For me, it's not so much that they're ugly--even if I got it in my box and want to try it, I have a bob where my hair is longest in the front and comes about 4 inches abover collarbone...this thing won't fit on my hair/wouldn't be able to use it cause my hair's too short.  Come on, birchbox!  Only people who can really even try this are ppl with longer hair.


----------



## Sophielove83 (Jun 5, 2012)

Last week I was able to figure out what I might be receiving in the June box. However, the feedback option disappeared today when I tried to look up the products again. I wonder if they're temporarily taking it down? Maybe because we're being too snoopy!? 




  I can't wait to get my box!


----------



## ddave (Jun 5, 2012)

This isn't directly relating to the June boxes but I emailed CS about not receiving a 3 month discount as I thought that it was standard to get a discount at 3,6 and 9 months. The CS rep (Whitney) told me that giving those coupons each 3 months isn't standard practice sooo if any forum lurkers or other new BB subscribers were planning/ saving for those discounts take this into account. I was disappointed to get the news but now I think I'm just going to save up my points for a big purchase!


----------



## ddave (Jun 5, 2012)

She also said that BB can't control or verify what's said on the forums but I cannot even think of a reason for anyone to lie/misrepresent information about a discount code


----------



## yanelib27 (Jun 5, 2012)

lol at their response they are so weird! I have gotten one every 3 months for all of my accounts (I have had 3)


----------



## MissLindaJean (Jun 5, 2012)

Not standard??? Well...I think a lot of people like BB so much because of the point/coupon discounts! That's why people stay and don't go elsewhere...I've got two accounts, which means I'll have to stockpile points and make my smaller purchases elsewhere, like Sephora!



> Originally Posted by *ddave* /img/forum/go_quote.gif
> 
> This isn't directly relating to the June boxes but I emailed CS about not receiving a 3 month discount as I thought that it was standard to get a discount at 3,6 and 9 months. The CS rep (Whitney) told me that giving those coupons each 3 months isn't standard practice sooo if any forum lurkers or other new BB subscribers were planning/ saving for those discounts take this into account. I was disappointed to get the news but now I think I'm just going to save up my points for a big purchase!


----------



## jbird1175 (Jun 5, 2012)

I am wondering if we will see some Benefit product in our boxes this month as we just had a BB/Benefit event here in Chicago last night. Unfortunately I was not able to attend. I can't attend tonight's event either with Kerastase.

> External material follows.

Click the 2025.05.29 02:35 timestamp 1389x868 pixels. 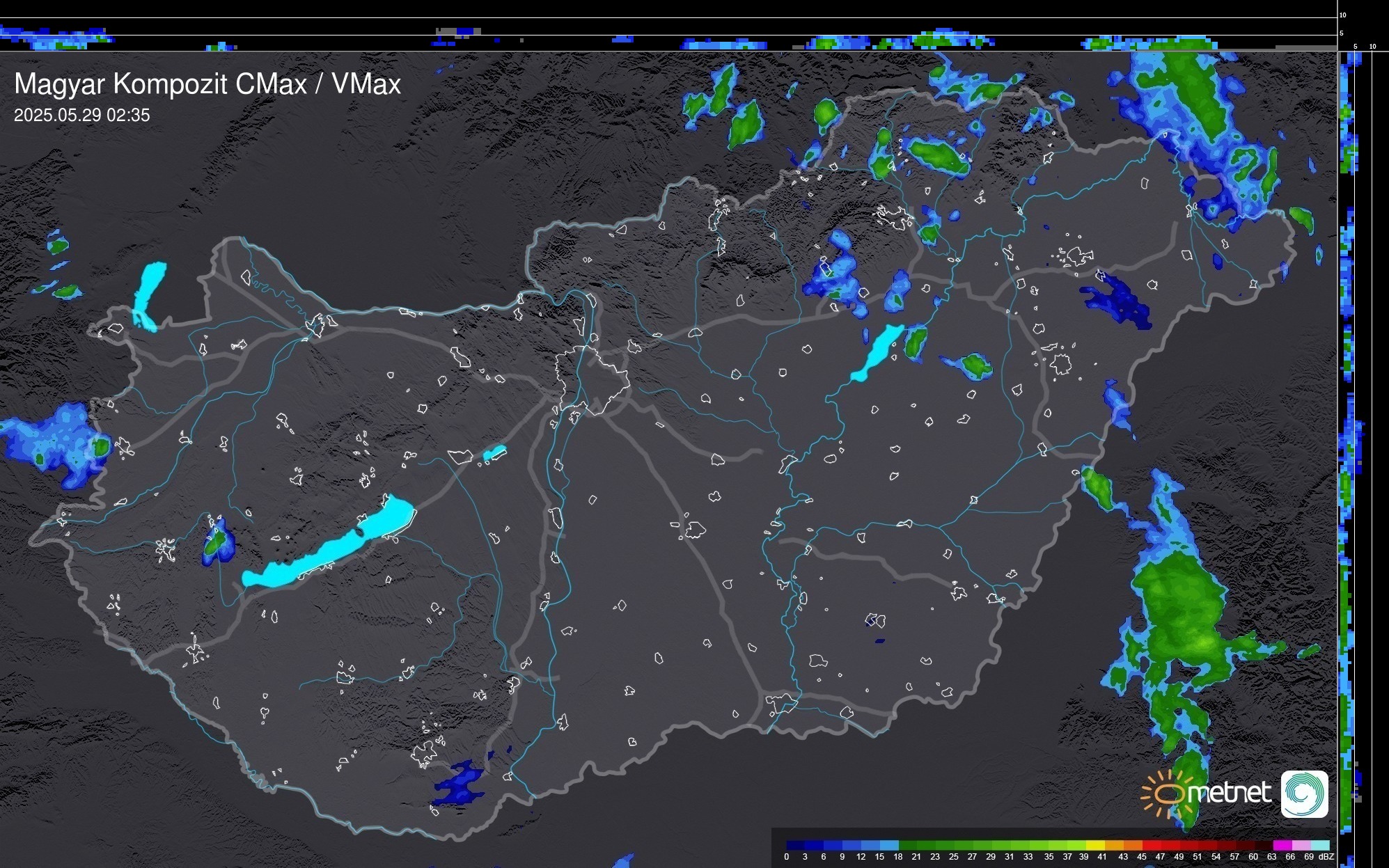[81, 116]
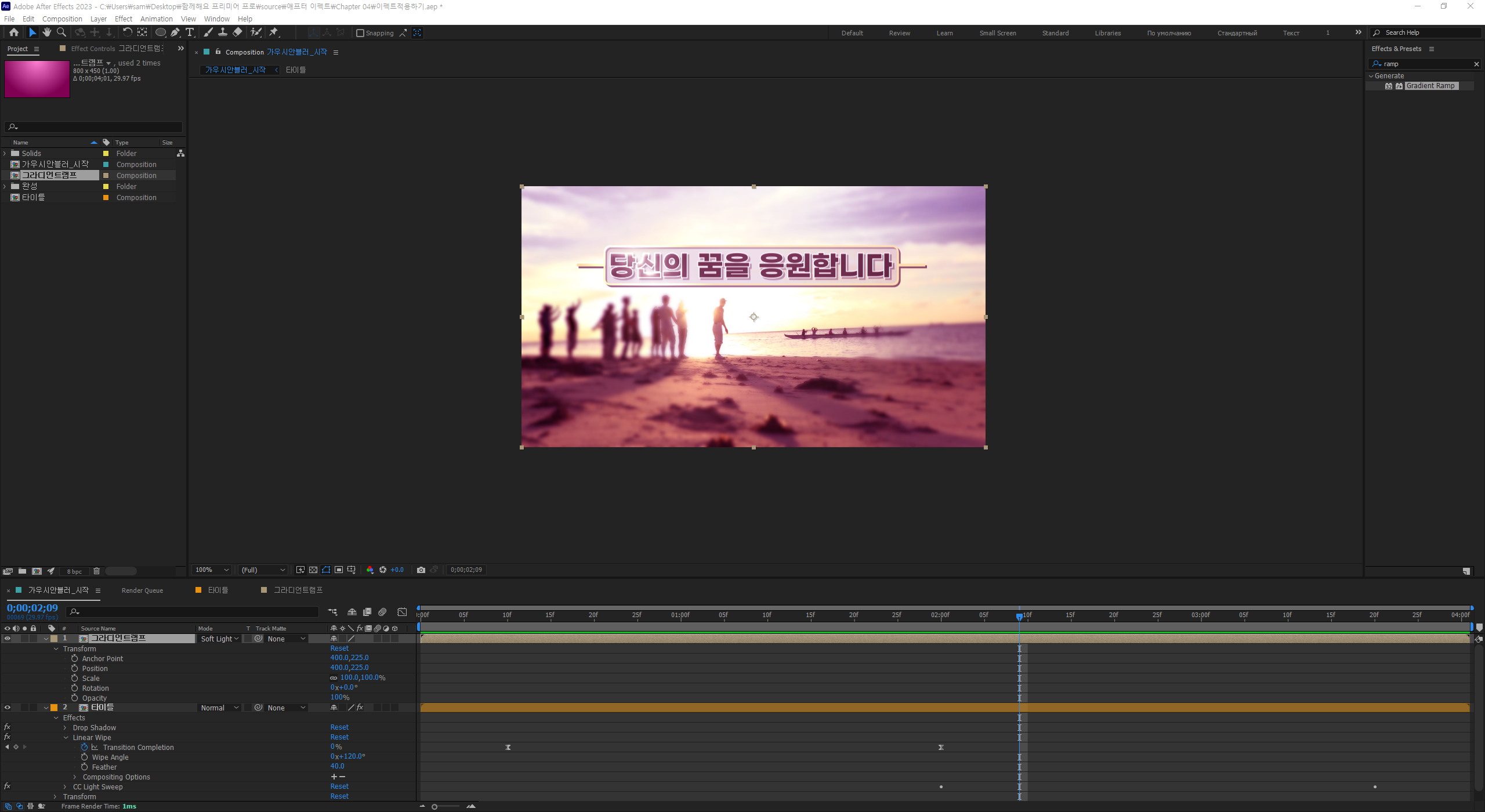Open Soft Light blending mode dropdown
Viewport: 1485px width, 812px height.
click(x=219, y=639)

I'm not as sad about that b/c I'd rather have gone to the Benefit event. *sad face*


----------



## kawaiimeows (Jun 5, 2012)

> Originally Posted by *ddave* /img/forum/go_quote.gif
> 
> This isn't directly relating to the June boxes but I emailed CS about not receiving a 3 month discount as I thought that it was standard to get a discount at 3,6 and 9 months. The CS rep (Whitney) told me that giving those coupons each 3 months isn't standard practice sooo if any forum lurkers or other new BB subscribers were planning/ saving for those discounts take this into account. I was disappointed to get the news but now I think I'm just going to save up my points for a big purchase!


 wow what liars! here is mine from my three month back in april:





(note: also got the same thing for my first month as a welcome gift or whatever, have the email for that too)


----------



## MissLindaJean (Jun 5, 2012)

One can hope, especially if they just did an event with Benefit..also, they're hosting another event with Kerastese? We got that last month...so fingers crossed people!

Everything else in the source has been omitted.